Posted on 31 May 2023

Music in secondary schools is at risk of extinction unless teachers embrace new technologies and incorporate contemporary genres in the classroom, a leading academic has warned.

Reluctance by some music teachers to use new technologies in the classroom

Dr Pete Dale, from the University of York’s School of Arts and Creative Technologies and lead researcher at the Contemporary Urban Music for Inclusion Network (CUMIN), says his research has revealed that teachers are often reluctant to use new technology, despite evidence to show that integrating new genres that young adults enjoy the most could transform their educational experience. 

New technologies

In his review of research papers conducted with teachers over a 15 year period, which included collating interviews, surveys and data, he identified a ‘nervousness’ by some music teachers to use new technologies in the classroom, such as DJ controller decks, MIDI controllers and Digital Audio Workstations (DAWs).

These studies have shown that music teaching tends to be technologically ‘conservative’ and does not integrate the advances in modern music production within the teaching of classical or traditional music.

Music education

A study in 2021, for example, suggested that this reticence with music technology derives from fears that the technology will diminish more traditional music education, as well as a lack of training among many music teachers. 
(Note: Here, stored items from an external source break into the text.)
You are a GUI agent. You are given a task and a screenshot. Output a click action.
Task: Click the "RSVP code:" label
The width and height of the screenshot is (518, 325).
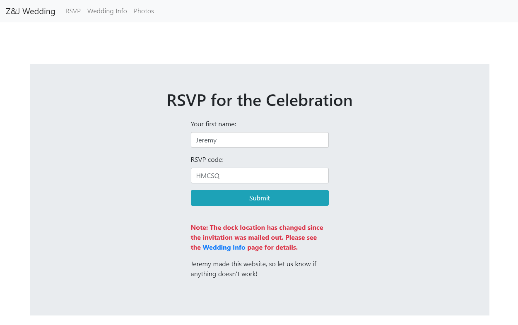point(207,160)
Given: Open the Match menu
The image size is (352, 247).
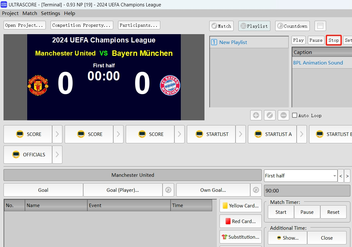Looking at the screenshot, I should click(x=30, y=13).
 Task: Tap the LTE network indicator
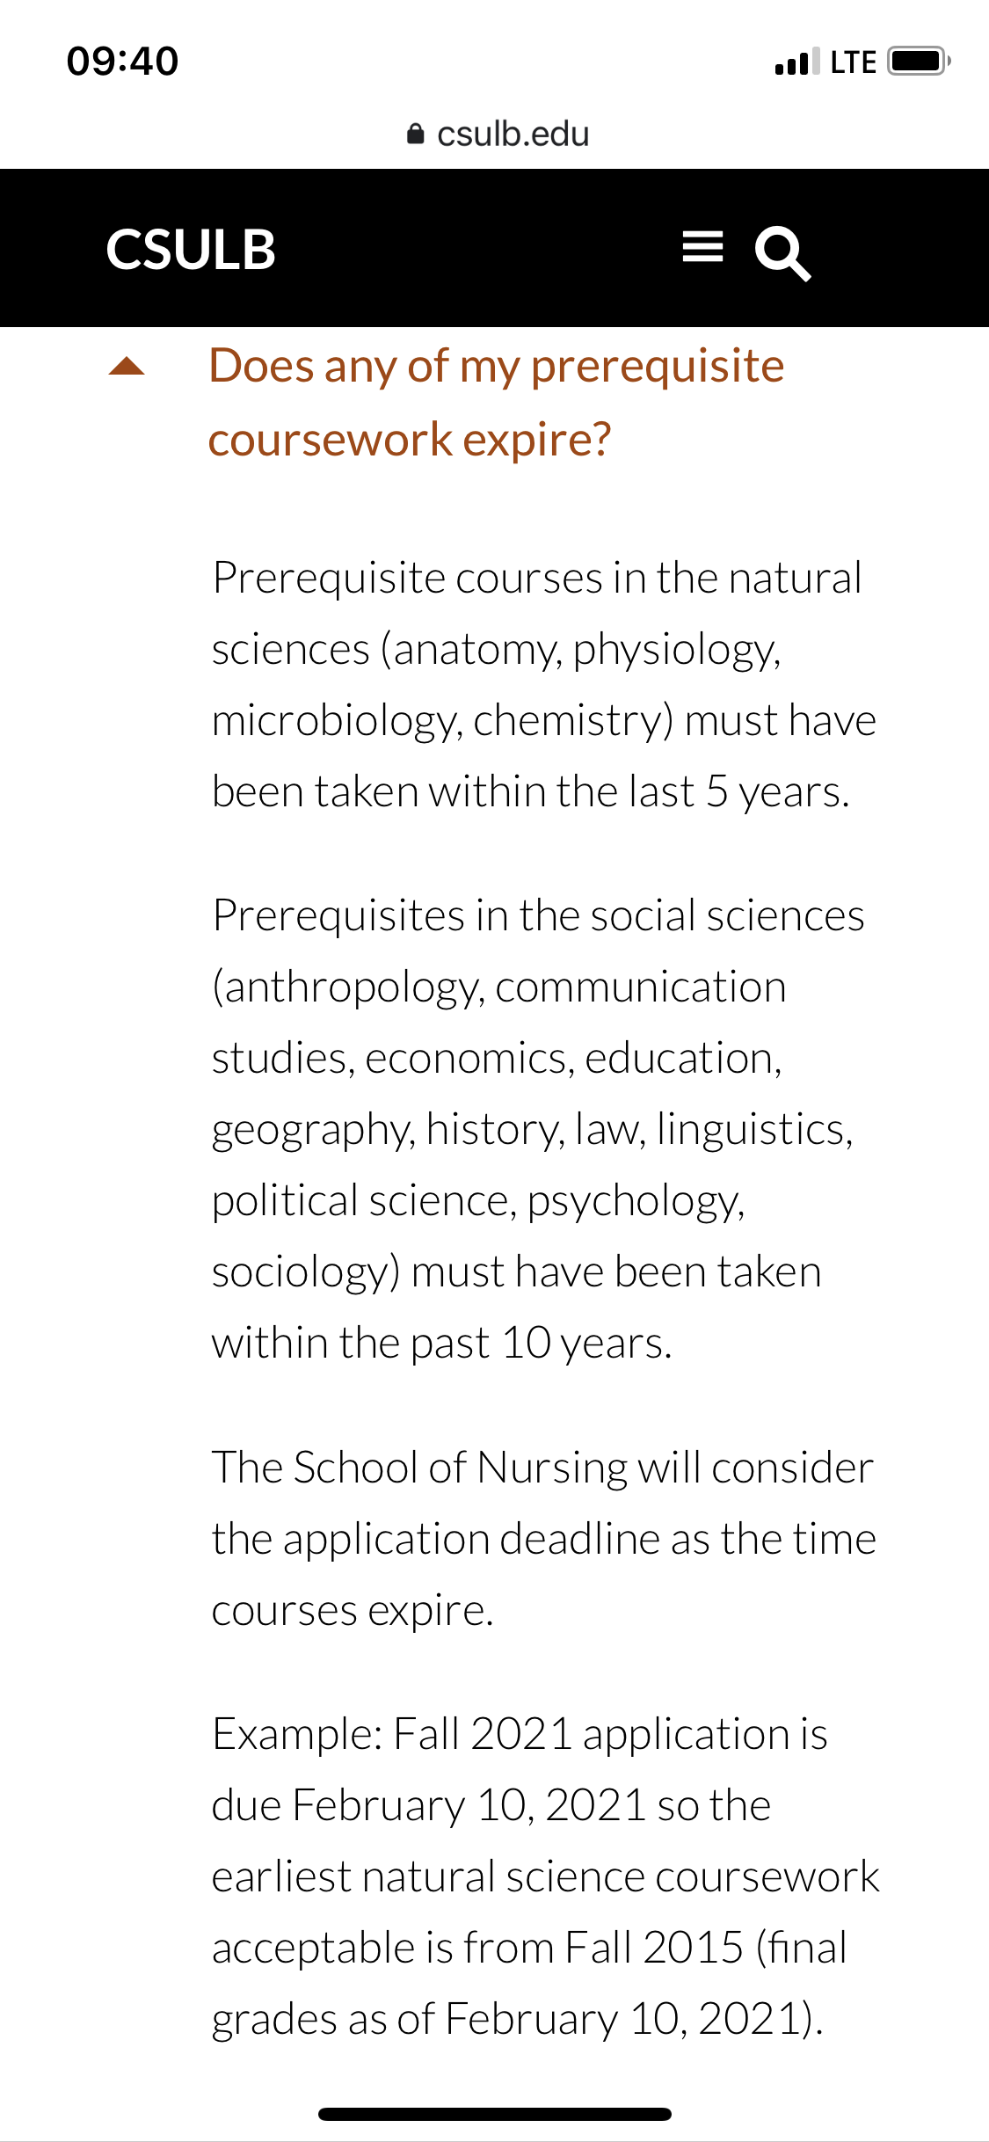[x=853, y=62]
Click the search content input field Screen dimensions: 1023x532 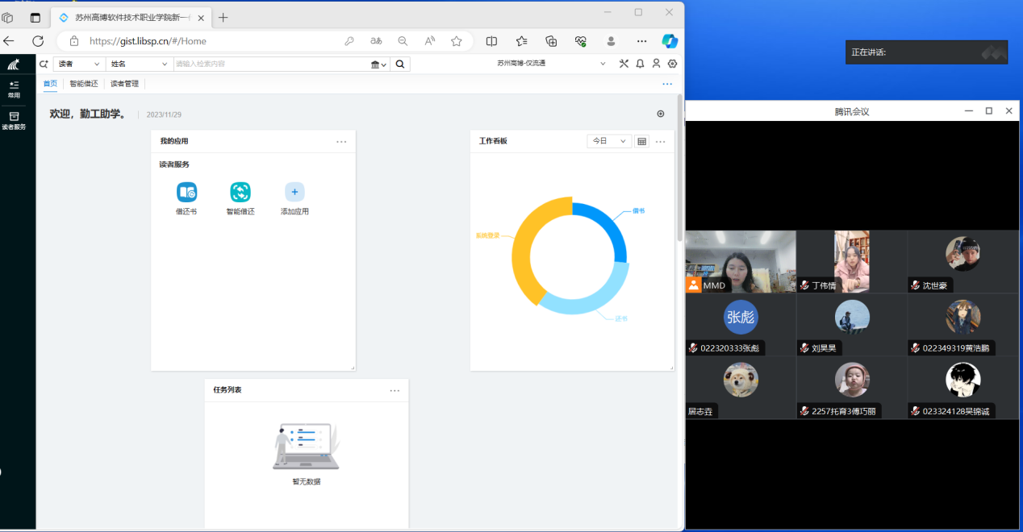coord(270,64)
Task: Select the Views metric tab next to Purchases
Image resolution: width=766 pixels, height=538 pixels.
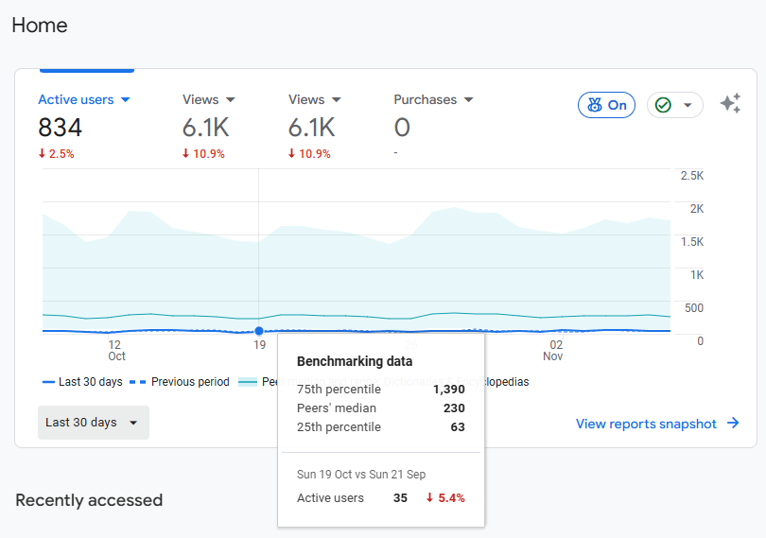Action: click(x=314, y=99)
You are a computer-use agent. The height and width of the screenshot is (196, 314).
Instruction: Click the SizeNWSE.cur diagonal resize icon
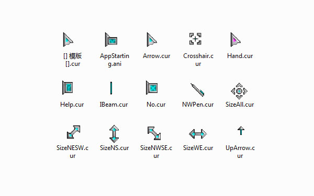pos(154,133)
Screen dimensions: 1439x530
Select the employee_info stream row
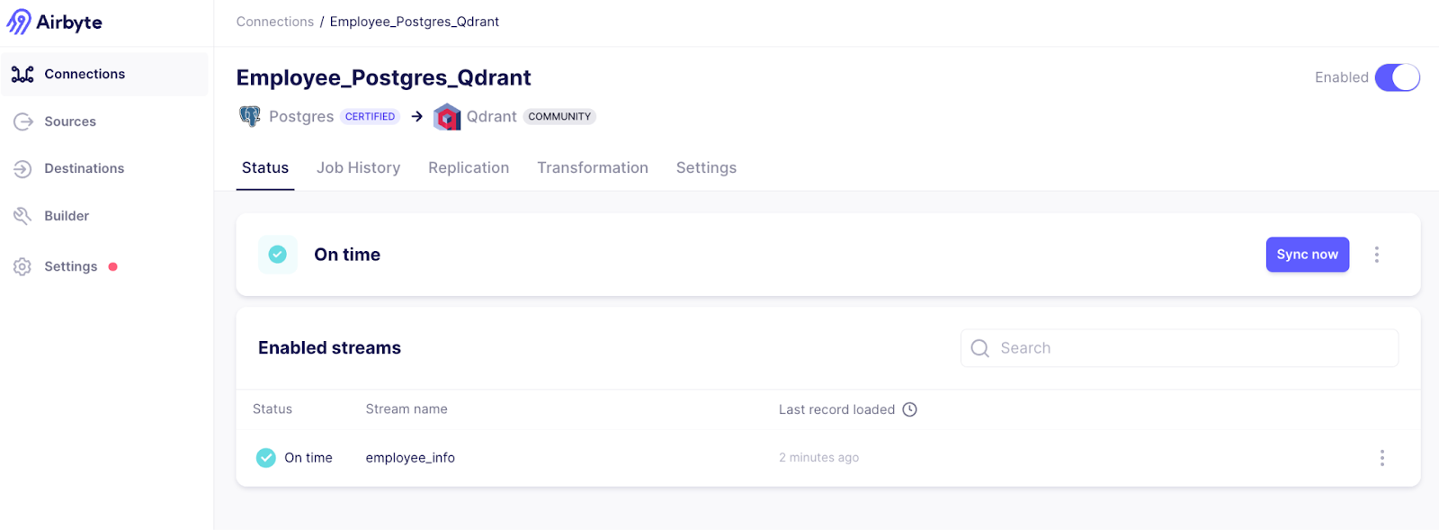[x=410, y=458]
Dr Dale said: “These teachers are protective of their established methods and feel threatened by the potential influence of technology. However, CUMIN has shown that there is a significant appetite for music technology, particularly beyond the school gates.” 
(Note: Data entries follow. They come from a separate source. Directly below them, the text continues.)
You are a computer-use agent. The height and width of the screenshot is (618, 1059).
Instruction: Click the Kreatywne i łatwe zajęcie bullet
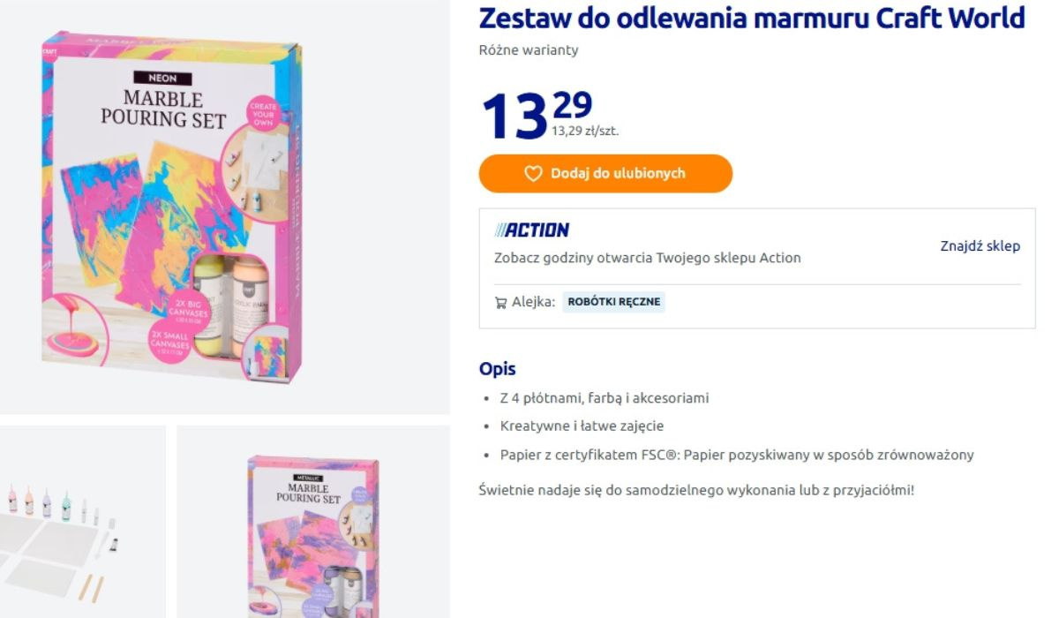(582, 426)
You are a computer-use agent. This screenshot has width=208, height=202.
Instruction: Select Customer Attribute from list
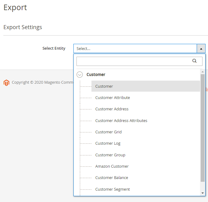click(x=113, y=98)
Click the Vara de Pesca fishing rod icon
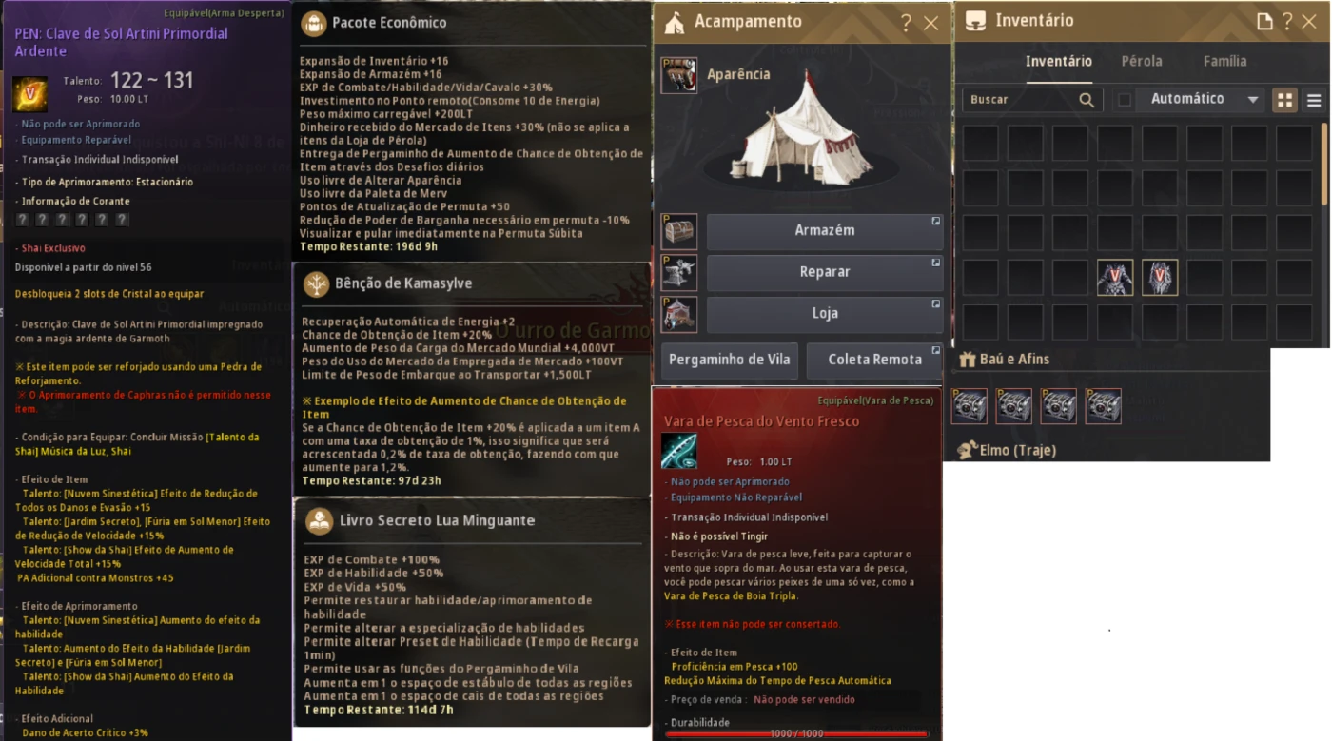 [679, 451]
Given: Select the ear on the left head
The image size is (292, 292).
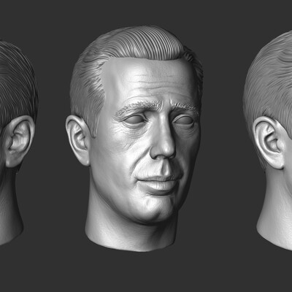Looking at the screenshot, I should (20, 141).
One teacher, in a report authored by Dr Dale, stated that they had never used technology for an assessed GCSE or A-level performance and “couldn't imagine doing that” due to being nervous of the assessment process. They said “I'd love to do it but I'm nervous... I have a genuine fear that people [who do moderation] don't understand the use of technology.”
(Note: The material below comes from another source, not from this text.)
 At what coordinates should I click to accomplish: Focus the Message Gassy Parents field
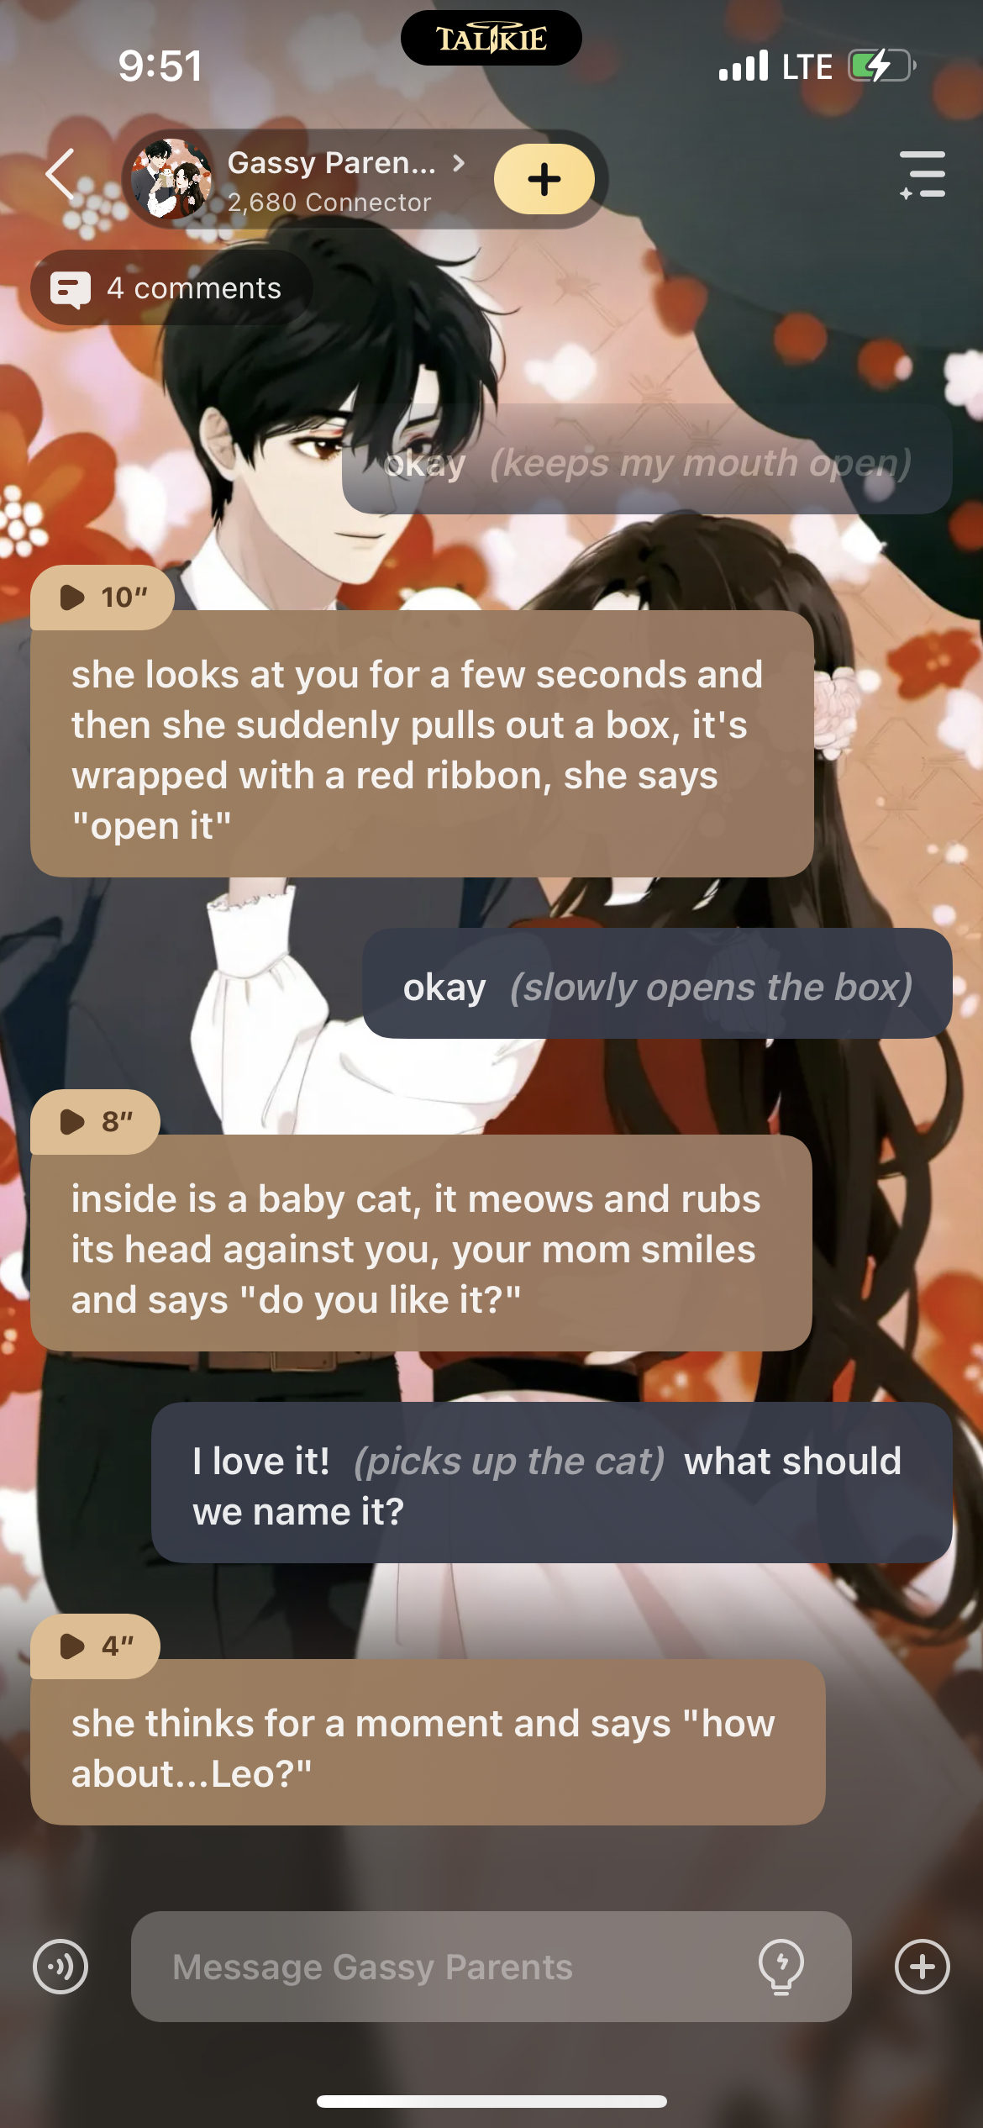(491, 1967)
Dr Dale, said: “My research work with teachers across the UK has shown that many teachers are hugely anxious about using music technology in general and nervous about using DJ decks in particular for GCSE assessments. 

“This is unfortunate because my research has also shown that when teachers do include DJ decks and contemporary music in their classrooms, uptake at Key Stage 4 can be massively improved and greater engagement in the classroom can become possible. 


“If music is 'under threat of extinction in schools', as some influential researchers have argued in recent years, there is a huge opportunity here to reverse this misfortune and bring music education up to date for the 21st Century in the UK.”

“Although classical has always been a mainstay in music education, lessons in what students consider ‘their music’ will inevitably help them engage with something they already have deep interests in.”


The findings will be presented at the Contemporary Urban Music for Inclusion Network conference on Friday 30th June at Trinity Laban Conservatoire of Music and Dance in London with input from a range of artists, educators (including exam boards such as AQA and Edexcel) and arts-for-health practitioners.